> _INFORMATION GIVEN_
::::

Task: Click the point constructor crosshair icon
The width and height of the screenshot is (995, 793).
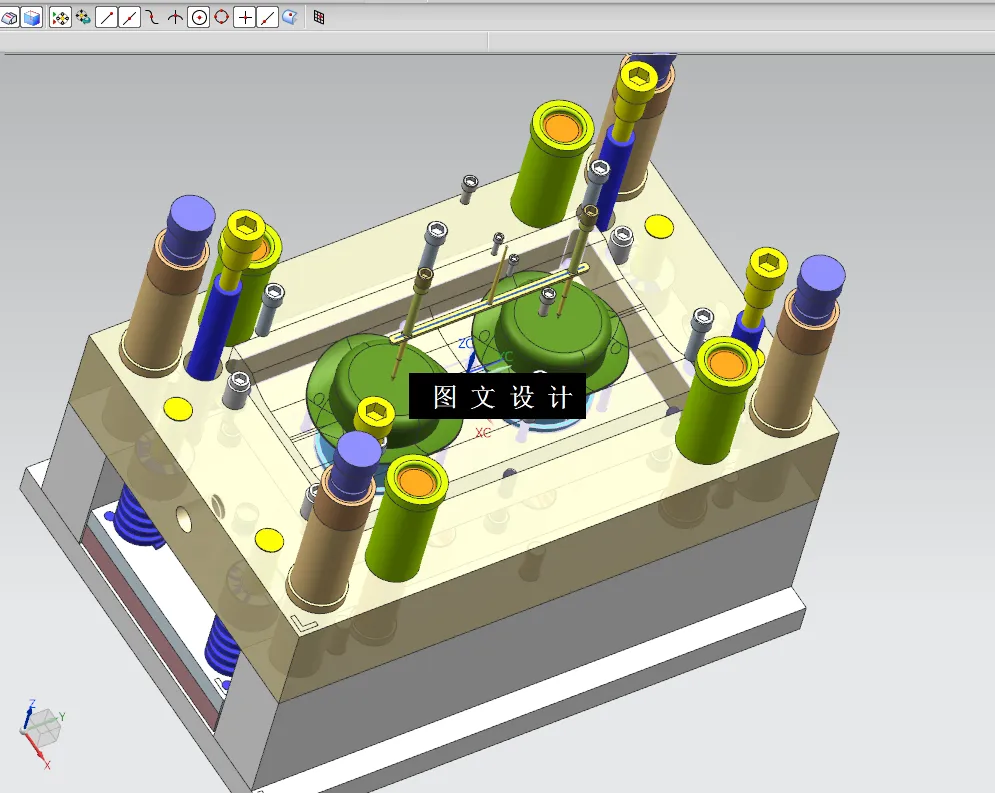Action: pos(246,16)
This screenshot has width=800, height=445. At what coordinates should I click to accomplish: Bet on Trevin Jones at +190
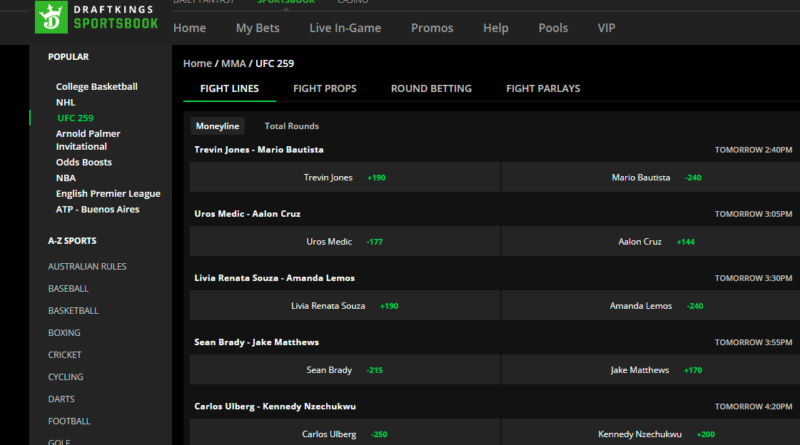[x=344, y=177]
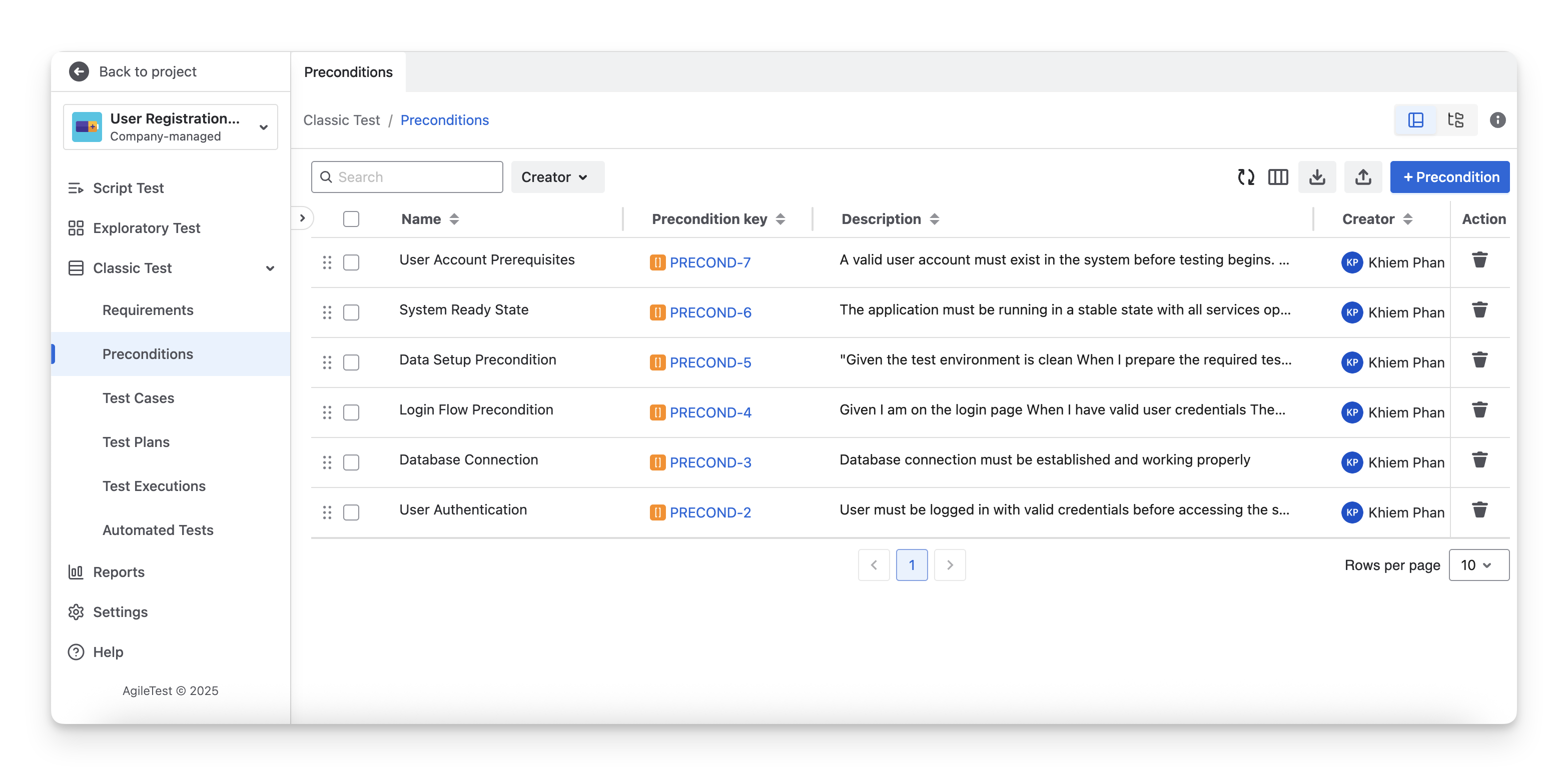
Task: Click the export upload icon
Action: tap(1363, 177)
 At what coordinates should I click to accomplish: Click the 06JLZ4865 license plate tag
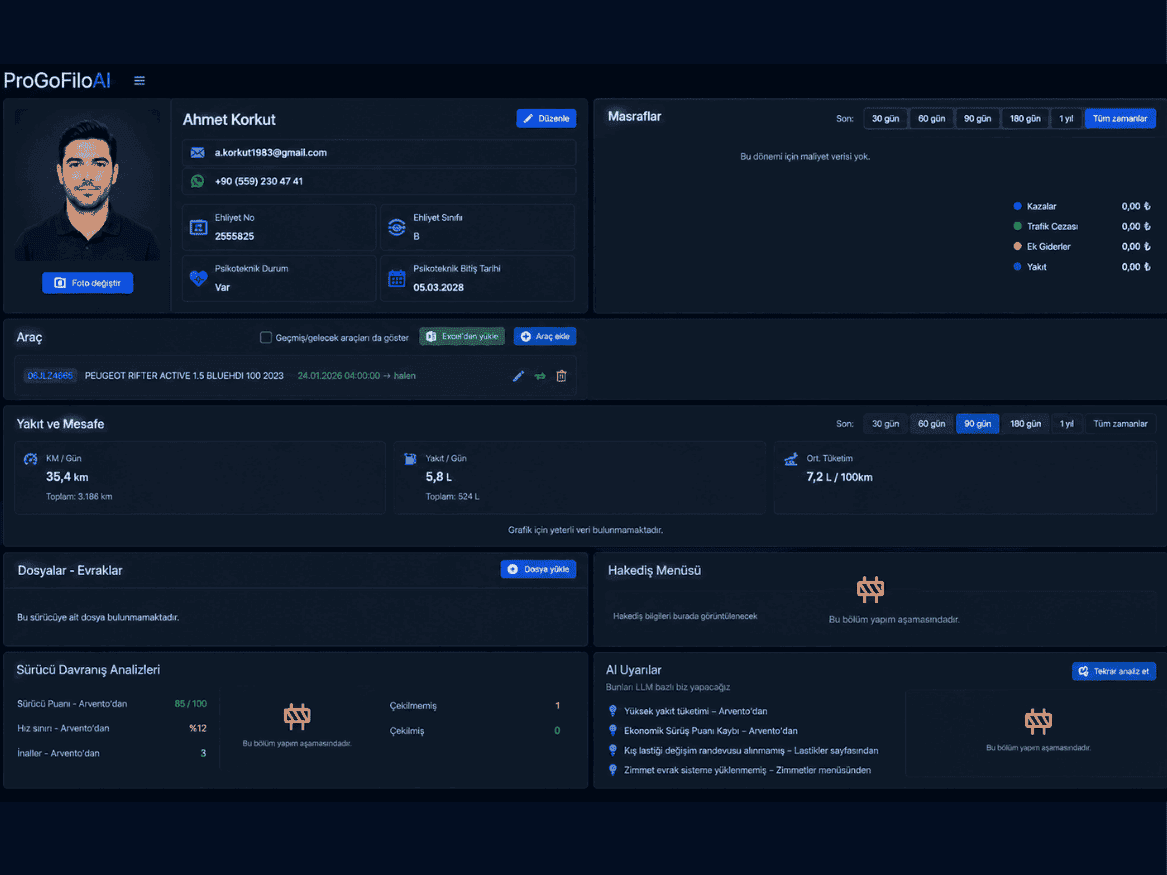[50, 376]
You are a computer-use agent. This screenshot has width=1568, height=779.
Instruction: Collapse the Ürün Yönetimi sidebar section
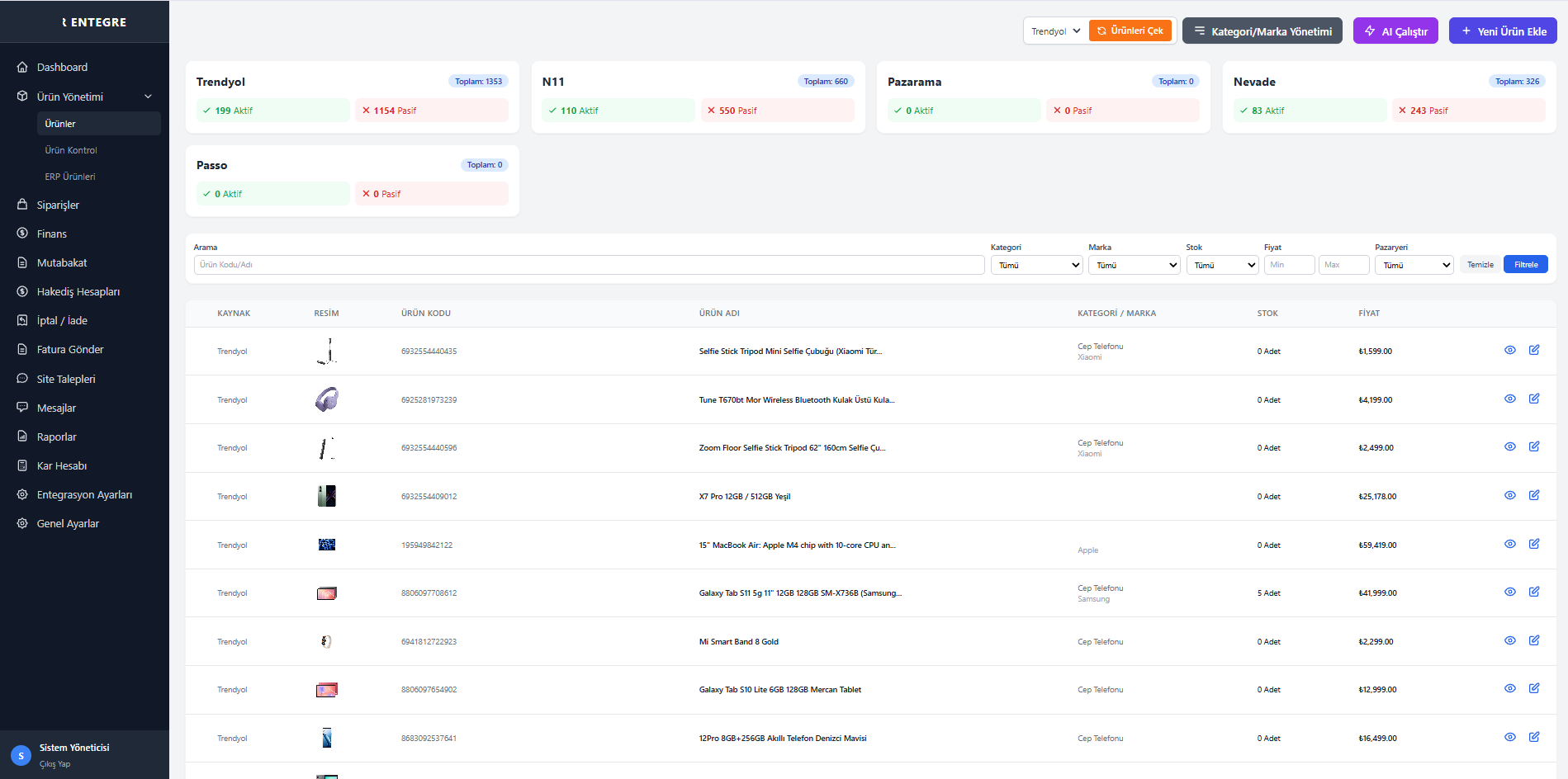(149, 97)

::::

> _PROBLEM REQUIREMENTS_
Can you copy every row above word for word, leaving out the pictures?

> _FINISHED TASK_
Task: Click the point constructor crosshair icon
The width and height of the screenshot is (995, 793).
Action: pos(246,16)
This screenshot has width=800, height=445. At what coordinates should I click to accomplish: Bet on Trevin Jones at +190
[x=344, y=177]
Task: Click the export upload icon
Action: tap(1363, 177)
 At what coordinates should I click to accomplish: Click the 06JLZ4865 license plate tag
[50, 376]
You are a computer-use agent. This screenshot has width=1568, height=779.
Instruction: Collapse the Ürün Yönetimi sidebar section
(149, 97)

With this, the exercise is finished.